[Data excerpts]
# # #

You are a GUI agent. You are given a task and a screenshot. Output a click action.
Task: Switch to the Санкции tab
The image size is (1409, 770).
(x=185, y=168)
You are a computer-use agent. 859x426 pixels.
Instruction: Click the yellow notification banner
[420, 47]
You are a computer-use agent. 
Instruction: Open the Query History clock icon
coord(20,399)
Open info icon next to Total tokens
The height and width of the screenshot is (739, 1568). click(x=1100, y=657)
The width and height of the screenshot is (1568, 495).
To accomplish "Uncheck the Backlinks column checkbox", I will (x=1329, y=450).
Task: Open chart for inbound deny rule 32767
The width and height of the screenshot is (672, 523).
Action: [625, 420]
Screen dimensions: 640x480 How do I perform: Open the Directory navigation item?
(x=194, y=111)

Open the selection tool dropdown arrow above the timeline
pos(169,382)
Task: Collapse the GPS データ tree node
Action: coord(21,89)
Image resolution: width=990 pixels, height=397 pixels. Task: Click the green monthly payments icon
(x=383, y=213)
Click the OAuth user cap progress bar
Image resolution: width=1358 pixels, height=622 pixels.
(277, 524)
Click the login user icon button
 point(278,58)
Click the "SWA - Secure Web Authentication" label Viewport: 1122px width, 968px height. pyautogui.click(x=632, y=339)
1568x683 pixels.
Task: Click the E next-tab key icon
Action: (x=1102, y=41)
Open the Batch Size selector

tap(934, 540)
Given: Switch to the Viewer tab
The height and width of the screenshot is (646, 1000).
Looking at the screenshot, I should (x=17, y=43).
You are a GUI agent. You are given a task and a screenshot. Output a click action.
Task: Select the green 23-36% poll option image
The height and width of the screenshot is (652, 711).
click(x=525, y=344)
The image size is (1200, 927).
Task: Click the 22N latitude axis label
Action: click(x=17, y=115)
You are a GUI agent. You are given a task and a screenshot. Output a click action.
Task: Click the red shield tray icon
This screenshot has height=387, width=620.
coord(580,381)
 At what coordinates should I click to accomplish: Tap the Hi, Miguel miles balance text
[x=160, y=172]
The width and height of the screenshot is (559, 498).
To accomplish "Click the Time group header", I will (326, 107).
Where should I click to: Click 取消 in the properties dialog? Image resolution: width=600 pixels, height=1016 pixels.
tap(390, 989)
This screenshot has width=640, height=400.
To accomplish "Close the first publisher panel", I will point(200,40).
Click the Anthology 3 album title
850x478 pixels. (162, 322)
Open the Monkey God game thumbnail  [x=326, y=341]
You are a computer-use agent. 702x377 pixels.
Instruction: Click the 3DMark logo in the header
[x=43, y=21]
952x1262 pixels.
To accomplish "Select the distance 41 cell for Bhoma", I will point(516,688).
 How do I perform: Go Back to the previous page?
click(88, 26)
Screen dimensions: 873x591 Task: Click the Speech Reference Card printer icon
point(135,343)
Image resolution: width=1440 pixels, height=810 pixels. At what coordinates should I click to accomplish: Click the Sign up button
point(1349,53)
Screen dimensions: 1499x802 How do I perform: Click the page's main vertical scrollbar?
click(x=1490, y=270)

# # #

▶ Problem requirements:
Output every entry exactly.

▶ Answer space:
You are a GUI agent. You are given a task and a screenshot. Output a click action.
Task: Switch to the Санкции tab
The image size is (1409, 770).
(x=185, y=168)
You are a computer-use agent. 859x426 pixels.
Instruction: Click the yellow notification banner
[420, 47]
You are a computer-use agent. 
Instruction: Open the Query History clock icon
coord(20,399)
Open info icon next to Total tokens
The height and width of the screenshot is (739, 1568). click(x=1100, y=657)
The width and height of the screenshot is (1568, 495).
To accomplish "Uncheck the Backlinks column checkbox", I will (x=1329, y=450).
Task: Open chart for inbound deny rule 32767
The width and height of the screenshot is (672, 523).
Action: [625, 420]
Screen dimensions: 640x480 How do I perform: Open the Directory navigation item?
(x=194, y=111)

Open the selection tool dropdown arrow above the timeline
pos(169,382)
Task: Collapse the GPS データ tree node
Action: coord(21,89)
Image resolution: width=990 pixels, height=397 pixels. Task: Click the green monthly payments icon
(x=383, y=213)
Click the OAuth user cap progress bar
Image resolution: width=1358 pixels, height=622 pixels.
(277, 524)
Click the login user icon button
 point(278,58)
Click the "SWA - Secure Web Authentication" label Viewport: 1122px width, 968px height. pyautogui.click(x=632, y=339)
1568x683 pixels.
Task: Click the E next-tab key icon
Action: (x=1102, y=41)
Open the Batch Size selector

tap(934, 540)
Given: Switch to the Viewer tab
The height and width of the screenshot is (646, 1000).
Looking at the screenshot, I should (x=17, y=43).
You are a GUI agent. You are given a task and a screenshot. Output a click action.
Task: Select the green 23-36% poll option image
The height and width of the screenshot is (652, 711).
click(x=525, y=344)
The image size is (1200, 927).
Task: Click the 22N latitude axis label
Action: click(x=17, y=115)
You are a GUI agent. You are given a task and a screenshot. Output a click action.
Task: Click the red shield tray icon
This screenshot has height=387, width=620.
coord(580,381)
 At what coordinates should I click to accomplish: Tap the Hi, Miguel miles balance text
[x=160, y=172]
The width and height of the screenshot is (559, 498).
To accomplish "Click the Time group header", I will (326, 107).
Where should I click to: Click 取消 in the properties dialog? Image resolution: width=600 pixels, height=1016 pixels.
tap(390, 989)
This screenshot has width=640, height=400.
To accomplish "Close the first publisher panel", I will point(200,40).
Click the Anthology 3 album title
850x478 pixels. (162, 322)
Open the Monkey God game thumbnail  [x=326, y=341]
You are a computer-use agent. 702x377 pixels.
Instruction: Click the 3DMark logo in the header
[x=43, y=21]
952x1262 pixels.
To accomplish "Select the distance 41 cell for Bhoma", I will point(516,688).
 How do I perform: Go Back to the previous page?
click(88, 26)
Screen dimensions: 873x591 Task: Click the Speech Reference Card printer icon
point(135,343)
Image resolution: width=1440 pixels, height=810 pixels. At what coordinates should I click to accomplish: Click the Sign up button
point(1349,53)
Screen dimensions: 1499x802 How do I perform: Click the page's main vertical scrollbar?
click(x=1490, y=270)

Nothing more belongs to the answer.